9.2
Making society possible: re-imagining sociology in an era of global environmental change

Monday, 11 July 2016: 17:53
Location: Hörsaal 33 (Main Building)
Oral Presentation
Stewart LOCKIE, James Cook University, Australia
Climate and other dimensions of global environmental change (GEC) demand a re-imagining of sociology and its role in the apprehension and motivation of social and political change. To be sure, this challenge is not unique to sociology. While existing programs of GEC research stress have stimulated multiple experiments in multidisciplinary collaboration and engagement with policy-makers, neither the scale nor breadth of this activity are commensurate with the magnitude or complexity of the task. We know all too well, as sociologists, that collaboration and communication are not sufficient, by themselves, to unsettle the vested interests, institutional path dependencies, conflicts and prejudices, taken-for-granted practices, and so on, responsible for environmental and social injustice.
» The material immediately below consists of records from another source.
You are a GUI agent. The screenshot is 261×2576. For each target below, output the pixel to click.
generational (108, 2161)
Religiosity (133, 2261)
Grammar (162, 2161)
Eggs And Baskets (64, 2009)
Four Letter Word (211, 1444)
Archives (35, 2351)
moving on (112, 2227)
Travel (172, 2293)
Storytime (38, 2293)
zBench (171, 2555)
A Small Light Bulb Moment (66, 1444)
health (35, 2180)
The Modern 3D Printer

Power is not so easily displaced. Doing science in a manner that helps people to comprehend environmental risk, to imagine possible and desirable futures, and to identify tangible and feasible steps towards the realization of those futures requires far more innovation yet. The question (or at least one of the questions) is what this means for sociology? It is argued here that GEC, and the social movements it has stimulated, demand theoretical and methodological development from sociology on at least two fronts. First, many more processes (chemical, biological and physical) must be brought into the sociological domain, reconceiving the subject matter of sociology as all the connections among people, institutions, technologies and ecosystems that make society possible. Second, sociology must ways to contribute to the assemblage of sustainable eco-social futures in ways that are empirically robust and socially just.